● WORK INSTRUCTIONS:
**A.** In the Hall of Fame voting column, which two baseball players does the writer say every voter should have chosen?
**B.** Reproduce the Hall of Fame voting column word for word, everything from "January 09, 2010" down to "you are doing.".

● TEXT EXTRACT:
>> Start
Hall of Fame voting and the JOKE that it is

January 09, 2010 | Paul Hoke

On behalf of sports fans everywhere, I just want to take a moment and thank the sports writers and those who have a voting interest for those who do, or don’t gain entry into the Hall of Fame for both Major League Baseball and the National Football League. I thank you for once again proving that you have absolutely no idea what you are doing.

Let’s start with baseball. If you have a vote for who goes into the Hall, and you did not vote for either Robbie Alomar or Bert Blyleven, you are an idiot. You obviously do not understand the game of baseball and fall victim to the usual media bias of letting your own personal feelings interfere with doing your job. Impartial? Unbiased? Look, I’m not a journalist, but I know what those words mean. I also know that if you are in the business of reporting or writing on the news, sports, etc., then those words are words to live by. If you are a professional. If you did not vote for one of the greatest second baseman in the history of the game because in the heat of the playoff chase in 1996 he spit in the face of an umpire…then you are an idiot. That Hall is full of players, owners, and broadcasters who have done wayyyyyy worse things then Alomar. I provide you with a few:

— Ty Cobb: considered by many to be one of the top 3 greatest players to ever play the game. Also, one of the most nasty, despicable men you would ever not want to meet. A fervent racist, he once said he would never play with a black player, and a notorious dirty player. If today’s players did some of the things Ol’ Tyrus did, they would most certainly never play the game again…and he’s in the Hall of Fame.
>> End
● EXTRACTED RECORDS:
>> Start
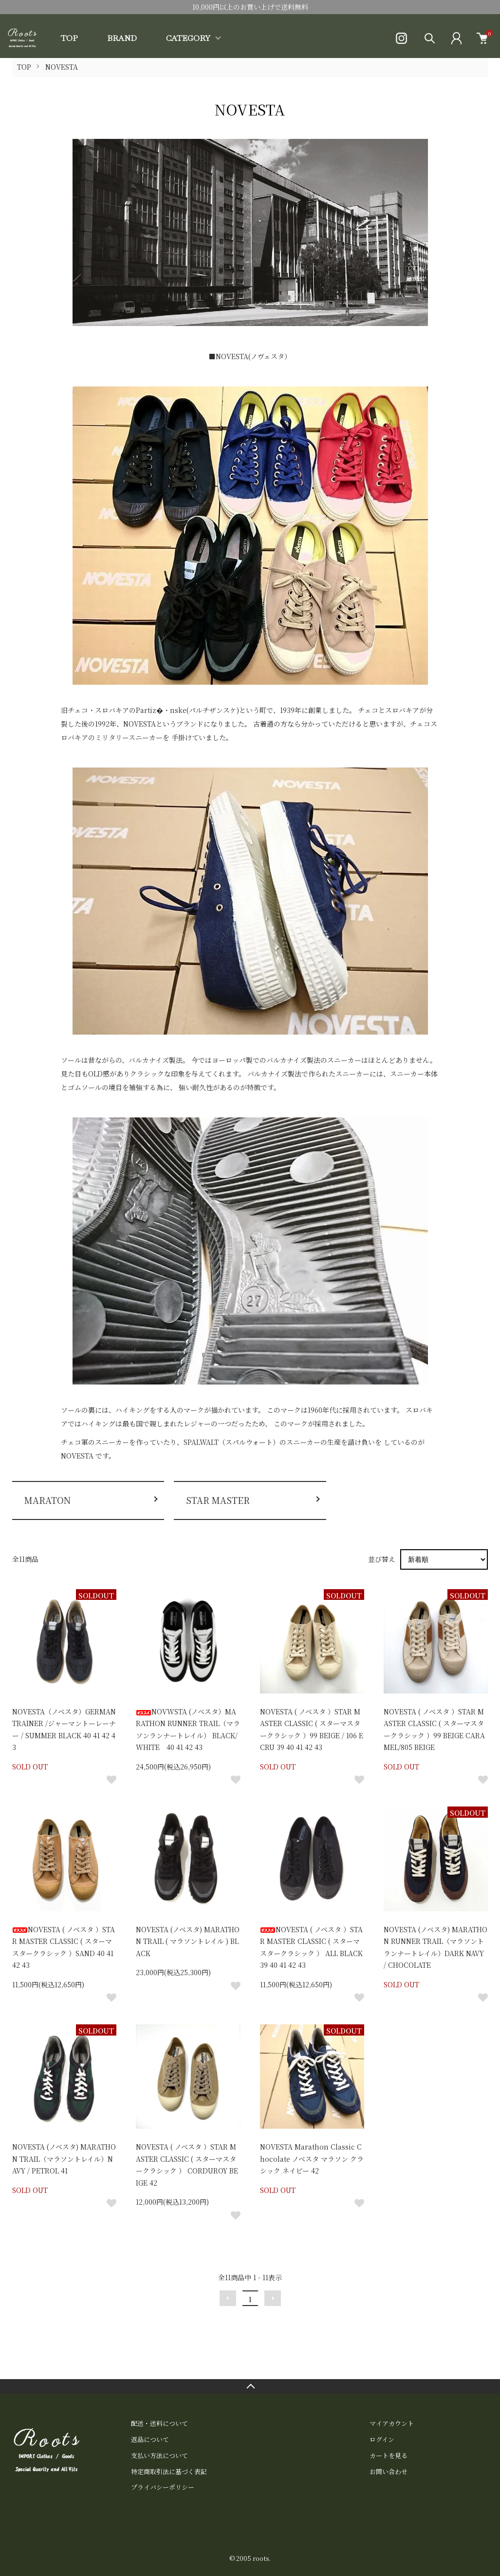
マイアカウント (392, 2423)
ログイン (382, 2439)
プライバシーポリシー (162, 2487)
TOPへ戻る (250, 2386)
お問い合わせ (388, 2471)
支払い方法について (159, 2455)
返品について (150, 2439)
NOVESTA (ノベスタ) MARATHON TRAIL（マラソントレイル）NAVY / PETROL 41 (64, 2158)
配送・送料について (159, 2423)
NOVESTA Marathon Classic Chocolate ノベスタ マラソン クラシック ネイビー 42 (312, 2158)
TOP (69, 38)
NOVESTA (61, 67)
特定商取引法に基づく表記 (169, 2471)
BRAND (122, 38)
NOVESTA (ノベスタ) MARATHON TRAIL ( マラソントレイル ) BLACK (188, 1941)
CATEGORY (188, 38)
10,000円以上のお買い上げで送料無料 (250, 7)
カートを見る (388, 2455)
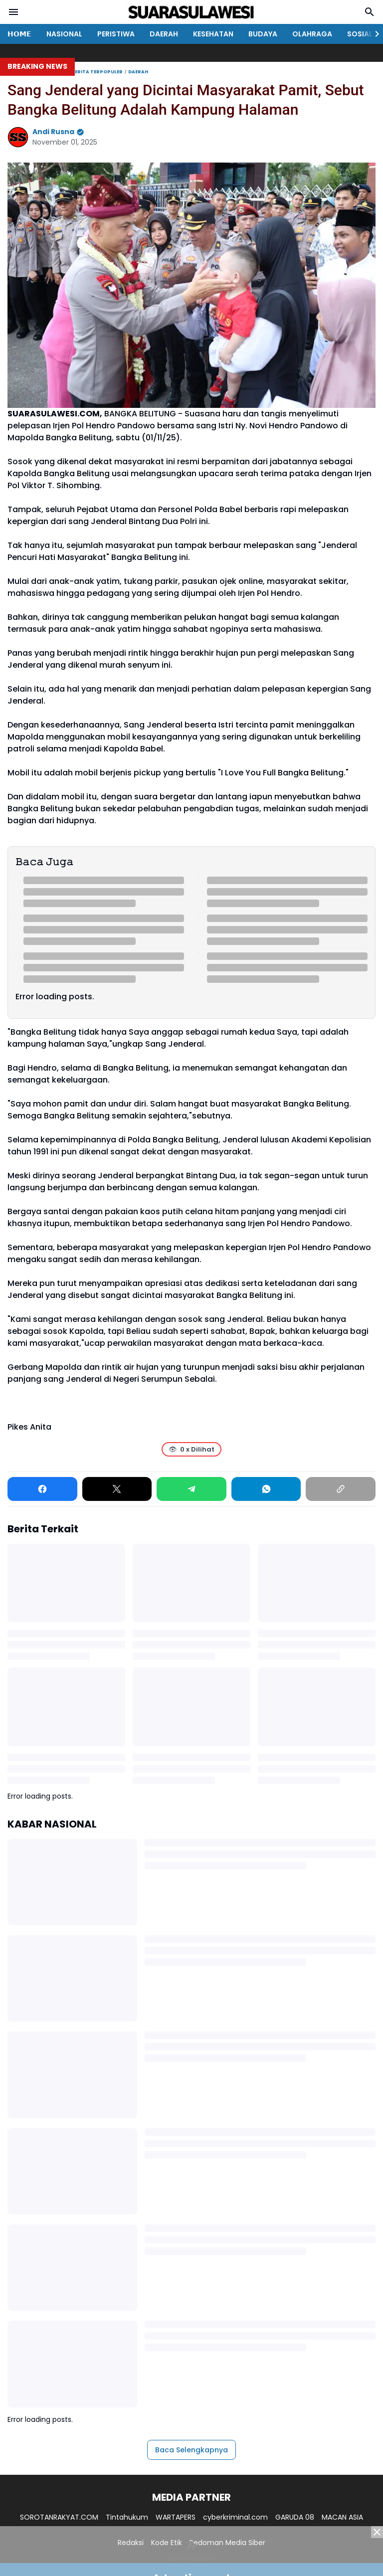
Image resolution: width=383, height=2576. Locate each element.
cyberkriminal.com (235, 2517)
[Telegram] (191, 1489)
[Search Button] (370, 12)
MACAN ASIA (342, 2517)
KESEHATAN (213, 34)
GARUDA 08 (294, 2517)
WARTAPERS (175, 2517)
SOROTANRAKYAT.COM (59, 2517)
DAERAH (164, 34)
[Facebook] (42, 1489)
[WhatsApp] (266, 1489)
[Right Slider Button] (373, 34)
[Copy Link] (341, 1489)
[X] (117, 1489)
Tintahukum (127, 2517)
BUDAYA (262, 34)
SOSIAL (360, 34)
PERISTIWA (116, 34)
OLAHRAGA (312, 34)
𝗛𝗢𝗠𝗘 (19, 34)
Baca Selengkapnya (191, 2450)
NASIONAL (64, 34)
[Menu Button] (13, 12)
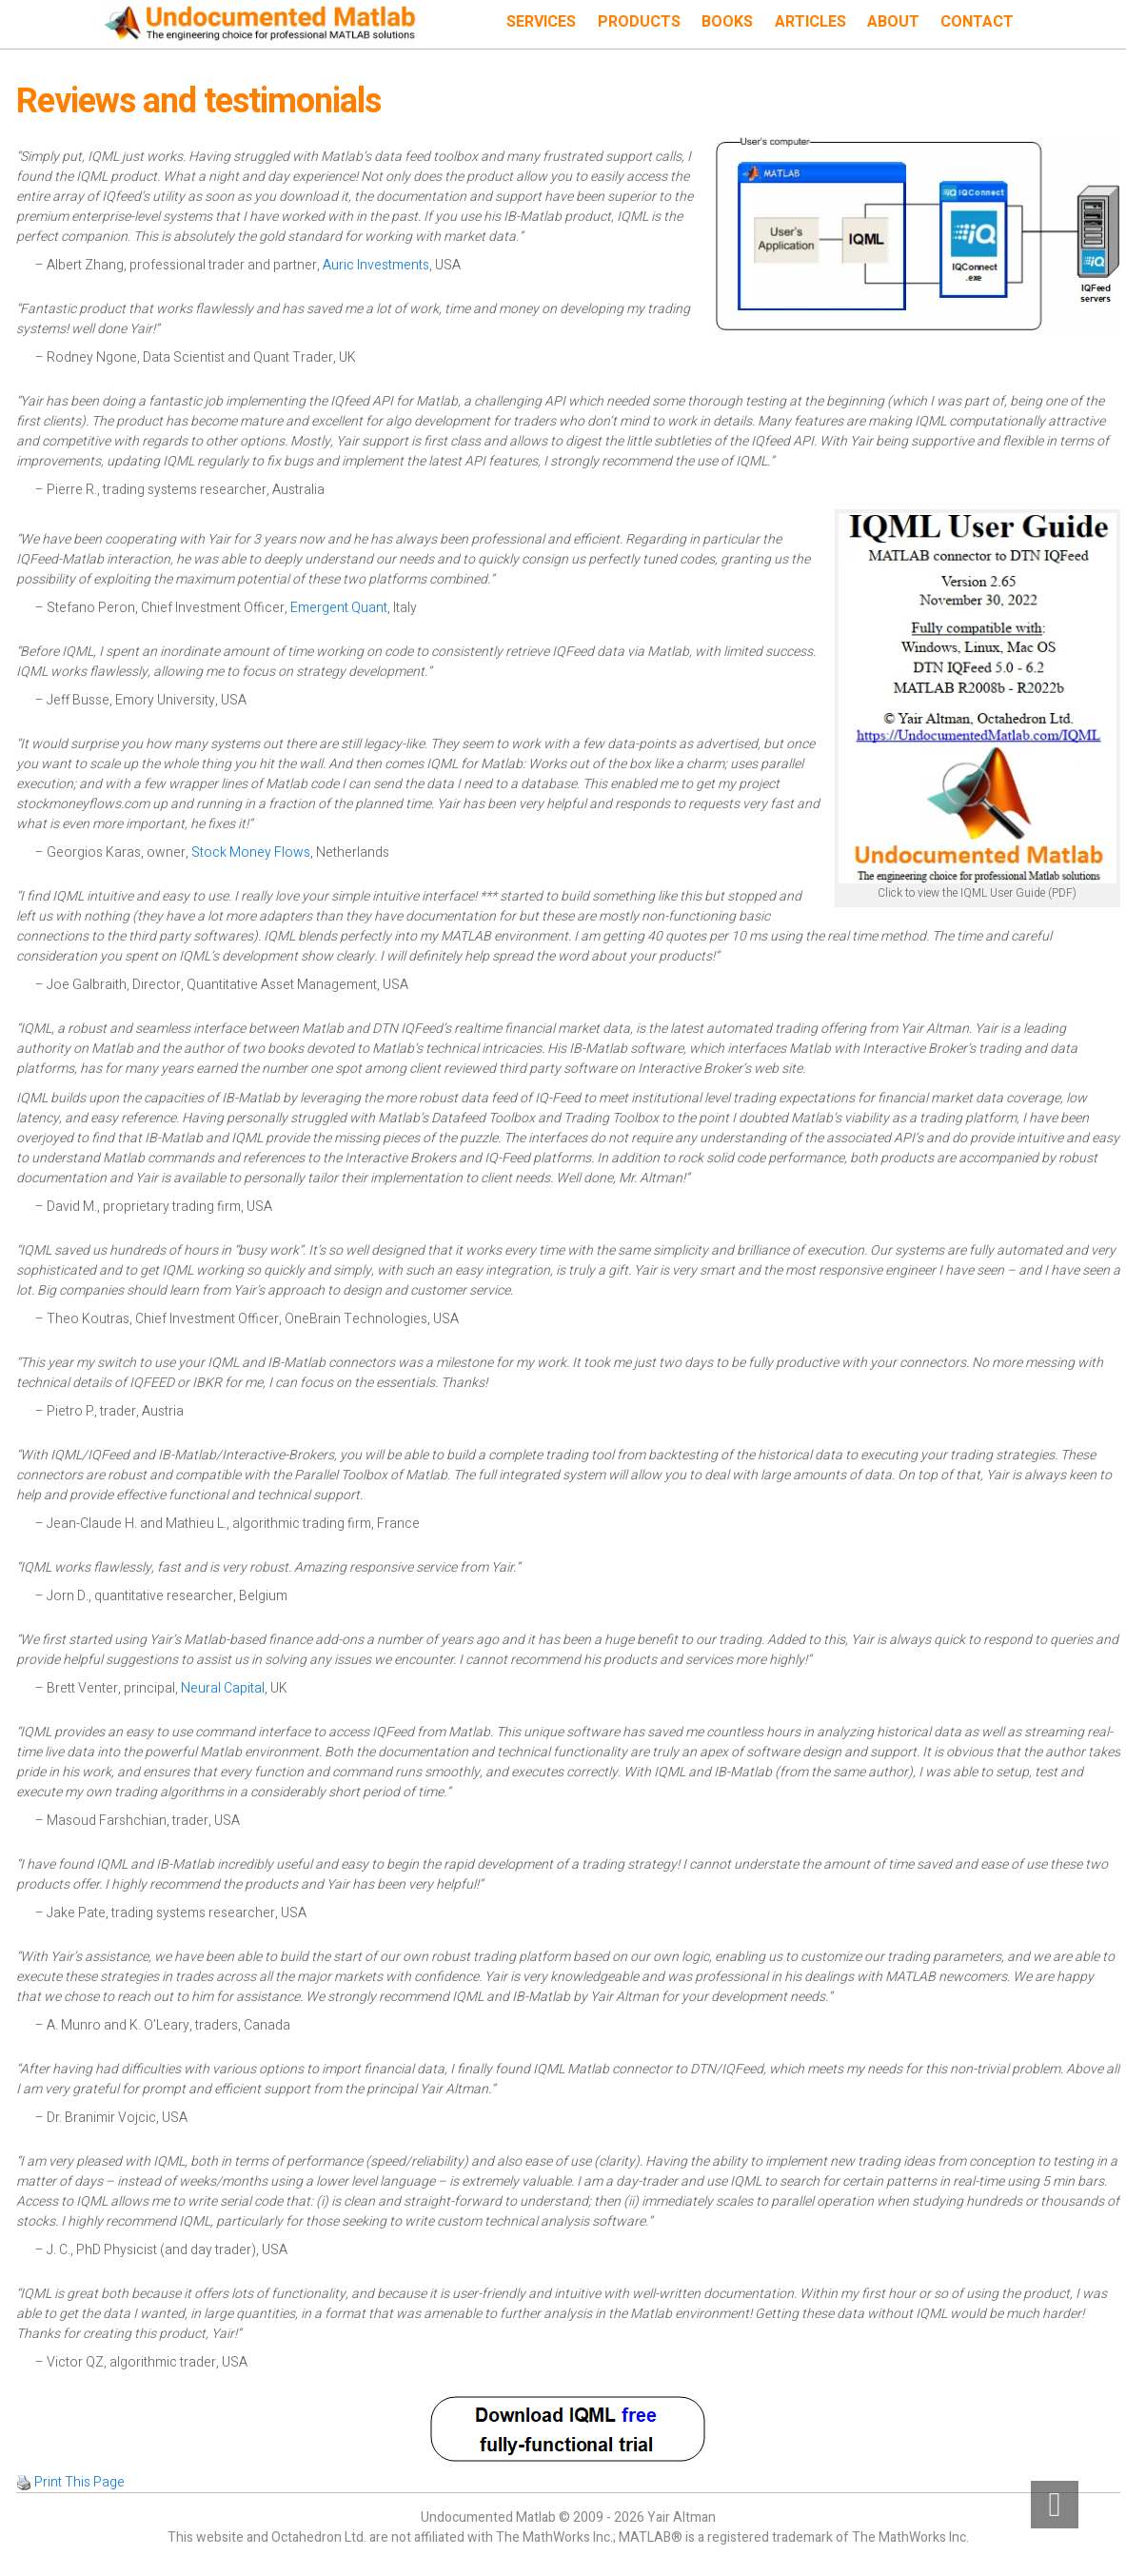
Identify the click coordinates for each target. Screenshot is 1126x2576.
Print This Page (79, 2482)
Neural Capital (223, 1688)
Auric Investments (376, 265)
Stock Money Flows (250, 852)
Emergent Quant (338, 608)
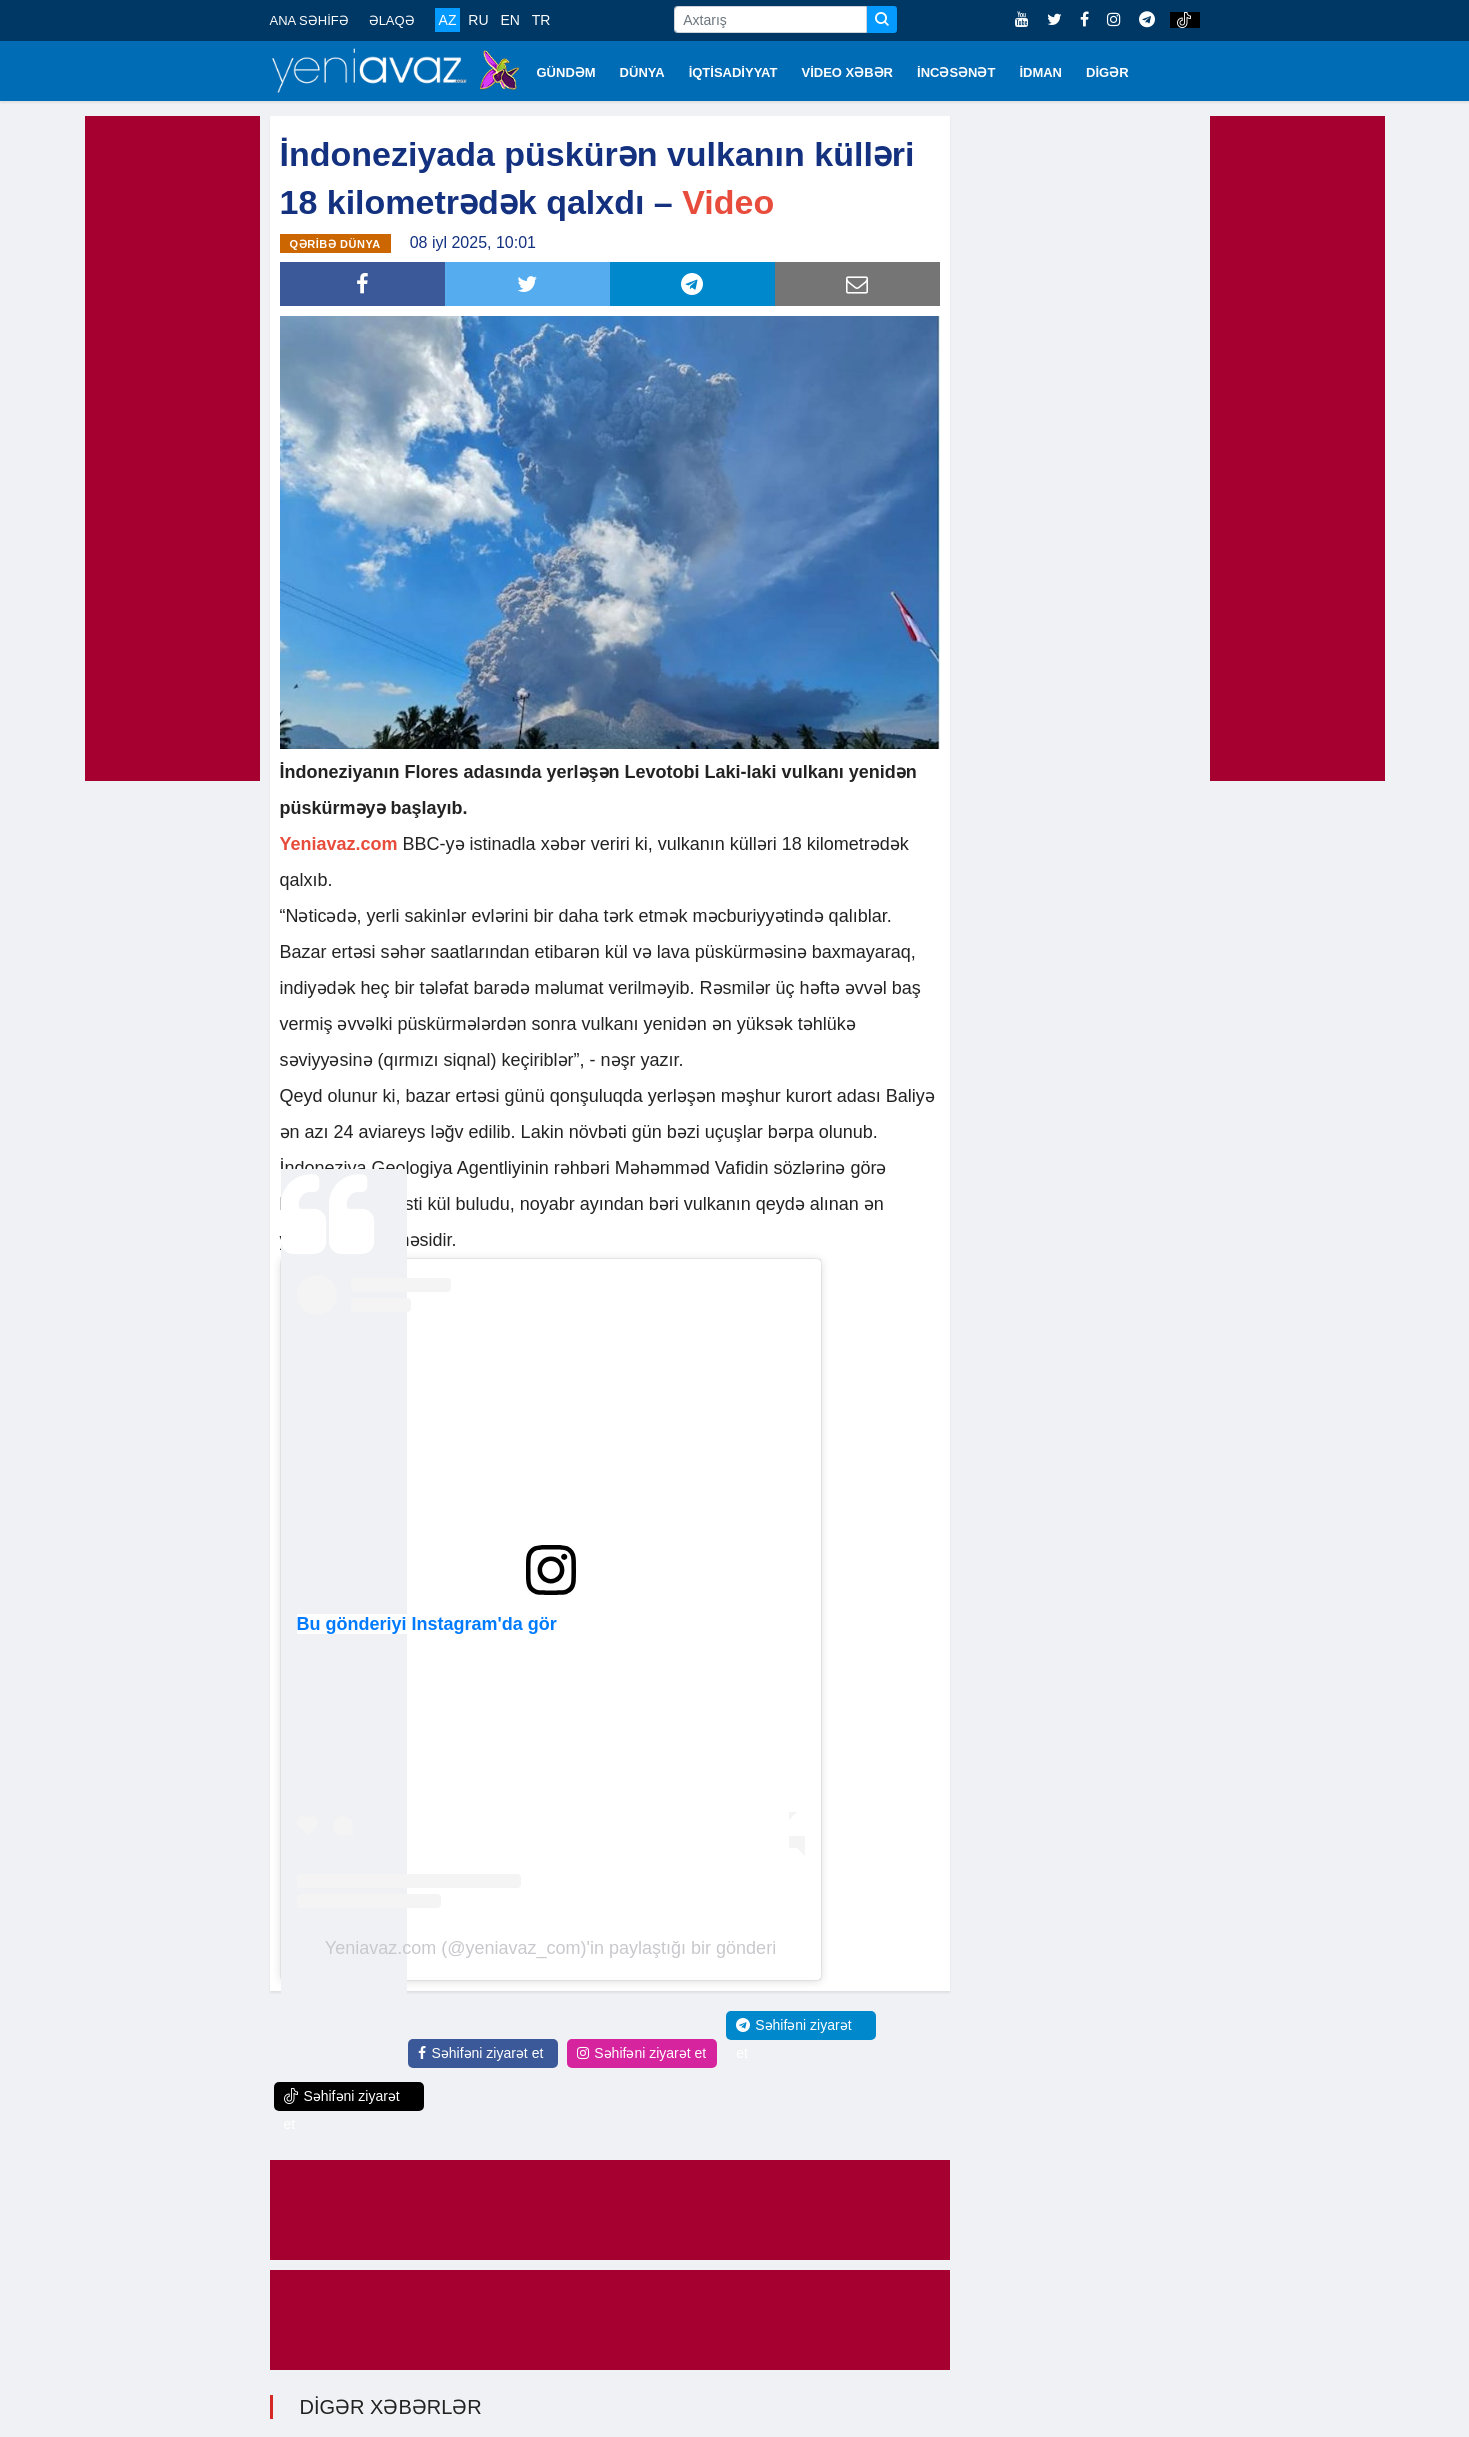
>> End
● RESULTS IN ORDER:
**A.** Robbie Alomar and Bert Blyleven.

**B.**
January 09, 2010 | Paul Hoke

On behalf of sports fans everywhere, I just want to take a moment and thank the sports writers and those who have a voting interest for those who do, or don’t gain entry into the Hall of Fame for both Major League Baseball and the National Football League. I thank you for once again proving that you have absolutely no idea what you are doing.